Mumbai:
Steel manufacturers are likely to resort to production
cuts to help improve their revenues and margins, till such time the
government does something to boost demand for steel in the local
market.
Addressing members while speaking at a function organised by the
Steel Chambers of India in Mumbai last week, Jindal Iron and Steel
joint MD and CEO Raman Madhok made the following three suggestions for
improving the lot of the domestic steel industry:
- Aggressive marketing by the steel industry.
- Bringing out more value-added and innovative products to help
improve consumption of steel in the local market - these could
be cold-rolled coils, galvanised coils and galvanised plates.
- Imploring the government to make it mandatory for using steel
in the construction industry.
Madhok said till such time the government does its bit, the
industry should resort to production cuts. He placed the total
domestic capacity at 33 million tonnes, out of which 26 million tonnes
are under operational capacity. He said imports, mostly of
high-quality steel, is of about 2 million tonnes and exports, till
recently, are of the order of around 3.5 million tonnes.

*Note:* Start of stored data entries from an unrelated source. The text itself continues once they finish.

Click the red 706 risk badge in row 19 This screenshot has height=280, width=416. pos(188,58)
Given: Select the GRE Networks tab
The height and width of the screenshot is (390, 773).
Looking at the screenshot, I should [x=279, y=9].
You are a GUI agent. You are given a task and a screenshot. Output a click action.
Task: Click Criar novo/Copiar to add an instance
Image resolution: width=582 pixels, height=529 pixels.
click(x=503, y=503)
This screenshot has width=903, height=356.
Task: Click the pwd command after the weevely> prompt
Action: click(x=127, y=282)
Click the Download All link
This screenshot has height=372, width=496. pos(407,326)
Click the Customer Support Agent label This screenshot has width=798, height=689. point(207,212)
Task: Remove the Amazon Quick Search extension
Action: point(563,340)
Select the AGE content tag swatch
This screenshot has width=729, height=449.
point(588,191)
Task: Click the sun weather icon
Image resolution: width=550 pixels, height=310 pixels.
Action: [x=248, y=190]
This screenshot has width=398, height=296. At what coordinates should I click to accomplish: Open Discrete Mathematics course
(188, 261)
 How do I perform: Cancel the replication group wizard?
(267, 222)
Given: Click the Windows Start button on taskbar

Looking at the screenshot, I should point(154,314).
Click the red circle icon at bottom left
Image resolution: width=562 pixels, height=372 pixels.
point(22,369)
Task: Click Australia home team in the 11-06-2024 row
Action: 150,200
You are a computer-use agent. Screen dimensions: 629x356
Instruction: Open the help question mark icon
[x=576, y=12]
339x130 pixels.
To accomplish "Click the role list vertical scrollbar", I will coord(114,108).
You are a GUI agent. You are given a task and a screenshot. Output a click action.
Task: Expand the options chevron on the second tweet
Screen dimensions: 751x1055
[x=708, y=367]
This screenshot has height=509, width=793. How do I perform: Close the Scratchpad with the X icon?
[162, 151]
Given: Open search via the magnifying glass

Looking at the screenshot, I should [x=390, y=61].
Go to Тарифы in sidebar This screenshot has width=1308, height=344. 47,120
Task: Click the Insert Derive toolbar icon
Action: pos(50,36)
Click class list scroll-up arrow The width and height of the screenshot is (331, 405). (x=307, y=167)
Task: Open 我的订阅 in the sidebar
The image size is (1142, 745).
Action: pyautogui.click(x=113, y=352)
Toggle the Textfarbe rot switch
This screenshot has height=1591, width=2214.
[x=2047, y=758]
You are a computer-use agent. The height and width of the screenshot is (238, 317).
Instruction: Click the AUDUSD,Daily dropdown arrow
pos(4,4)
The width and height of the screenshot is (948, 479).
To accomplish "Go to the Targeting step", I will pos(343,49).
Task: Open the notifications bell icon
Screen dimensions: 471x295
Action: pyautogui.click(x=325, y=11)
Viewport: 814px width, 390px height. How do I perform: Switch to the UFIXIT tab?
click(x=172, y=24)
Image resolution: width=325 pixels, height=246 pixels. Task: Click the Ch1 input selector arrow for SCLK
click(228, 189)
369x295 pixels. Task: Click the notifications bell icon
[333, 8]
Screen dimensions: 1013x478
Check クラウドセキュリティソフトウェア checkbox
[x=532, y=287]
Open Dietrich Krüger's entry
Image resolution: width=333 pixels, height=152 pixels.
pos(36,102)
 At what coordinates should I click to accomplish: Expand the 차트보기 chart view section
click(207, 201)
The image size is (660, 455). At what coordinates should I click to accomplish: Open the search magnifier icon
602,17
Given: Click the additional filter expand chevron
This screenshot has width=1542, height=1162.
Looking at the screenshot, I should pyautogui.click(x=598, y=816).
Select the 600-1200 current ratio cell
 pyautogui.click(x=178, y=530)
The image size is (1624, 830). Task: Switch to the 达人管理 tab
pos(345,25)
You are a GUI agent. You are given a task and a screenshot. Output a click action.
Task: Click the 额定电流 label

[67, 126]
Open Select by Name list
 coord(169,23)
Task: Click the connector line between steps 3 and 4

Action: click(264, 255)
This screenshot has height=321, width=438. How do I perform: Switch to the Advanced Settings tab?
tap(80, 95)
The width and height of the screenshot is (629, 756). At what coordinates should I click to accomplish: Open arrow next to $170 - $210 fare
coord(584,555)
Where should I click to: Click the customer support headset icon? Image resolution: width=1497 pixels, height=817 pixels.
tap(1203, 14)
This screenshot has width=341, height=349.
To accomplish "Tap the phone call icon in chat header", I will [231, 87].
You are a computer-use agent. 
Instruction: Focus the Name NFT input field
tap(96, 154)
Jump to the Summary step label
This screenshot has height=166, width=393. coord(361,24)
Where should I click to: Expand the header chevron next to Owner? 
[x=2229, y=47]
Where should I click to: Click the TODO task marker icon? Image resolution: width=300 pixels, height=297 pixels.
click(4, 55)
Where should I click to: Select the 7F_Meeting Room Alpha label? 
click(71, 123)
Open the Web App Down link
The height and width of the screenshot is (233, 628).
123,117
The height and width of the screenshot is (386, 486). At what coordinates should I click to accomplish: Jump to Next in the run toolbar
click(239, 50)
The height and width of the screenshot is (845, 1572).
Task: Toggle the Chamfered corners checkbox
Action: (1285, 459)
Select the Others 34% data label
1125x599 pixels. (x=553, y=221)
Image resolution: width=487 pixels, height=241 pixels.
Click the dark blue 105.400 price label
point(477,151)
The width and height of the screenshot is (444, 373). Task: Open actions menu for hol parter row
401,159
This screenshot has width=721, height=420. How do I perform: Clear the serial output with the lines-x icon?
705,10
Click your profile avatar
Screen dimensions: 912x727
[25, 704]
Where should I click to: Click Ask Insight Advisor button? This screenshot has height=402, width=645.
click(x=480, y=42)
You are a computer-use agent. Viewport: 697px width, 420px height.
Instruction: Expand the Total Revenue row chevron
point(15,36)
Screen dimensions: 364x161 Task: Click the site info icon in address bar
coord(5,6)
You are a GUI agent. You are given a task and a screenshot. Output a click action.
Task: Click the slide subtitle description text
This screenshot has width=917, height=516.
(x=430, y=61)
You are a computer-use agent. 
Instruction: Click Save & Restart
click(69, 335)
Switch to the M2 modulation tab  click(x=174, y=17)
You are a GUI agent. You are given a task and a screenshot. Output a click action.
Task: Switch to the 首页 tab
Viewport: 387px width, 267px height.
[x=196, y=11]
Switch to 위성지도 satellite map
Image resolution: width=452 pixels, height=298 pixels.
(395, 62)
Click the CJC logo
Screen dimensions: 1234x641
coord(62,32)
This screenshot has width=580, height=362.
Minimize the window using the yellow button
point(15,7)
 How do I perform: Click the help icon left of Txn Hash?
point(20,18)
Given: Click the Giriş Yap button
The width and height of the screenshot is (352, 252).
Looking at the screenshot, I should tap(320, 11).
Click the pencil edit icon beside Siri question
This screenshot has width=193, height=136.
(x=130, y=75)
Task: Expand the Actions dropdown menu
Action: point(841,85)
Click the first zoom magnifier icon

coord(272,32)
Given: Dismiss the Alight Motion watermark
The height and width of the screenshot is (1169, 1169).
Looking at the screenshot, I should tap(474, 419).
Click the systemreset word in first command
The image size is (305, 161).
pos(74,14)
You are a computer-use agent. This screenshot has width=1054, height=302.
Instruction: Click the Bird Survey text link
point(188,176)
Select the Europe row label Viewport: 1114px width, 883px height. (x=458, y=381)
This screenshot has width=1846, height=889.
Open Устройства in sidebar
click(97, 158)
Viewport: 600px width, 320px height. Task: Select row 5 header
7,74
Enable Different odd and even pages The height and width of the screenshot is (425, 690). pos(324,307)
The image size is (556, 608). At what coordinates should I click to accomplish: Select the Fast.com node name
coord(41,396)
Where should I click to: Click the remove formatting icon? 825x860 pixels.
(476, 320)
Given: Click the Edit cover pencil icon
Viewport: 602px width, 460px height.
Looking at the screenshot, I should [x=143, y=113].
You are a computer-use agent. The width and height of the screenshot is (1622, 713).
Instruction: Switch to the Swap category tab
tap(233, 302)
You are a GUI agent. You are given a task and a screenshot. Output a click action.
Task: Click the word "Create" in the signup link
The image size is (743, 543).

Madhok said the current sale
price of HR coils at about Rs 11,000 per tonne (the international
price is around $170 to $175 per tonne), is way below
the breakeven point of most HR coil manufacturers. Prices
could go down to as low as Rs 9,000
per tonne, he said.
Madhok also said keeping in mind the current market situation,
production cuts in the flat steel segment such as HR coils and CR
coils is more necessary than in the long segment such as angles,
channels and bars. While flat products find use in automobiles and
consumer durable industries, long products are used by the
construction industry.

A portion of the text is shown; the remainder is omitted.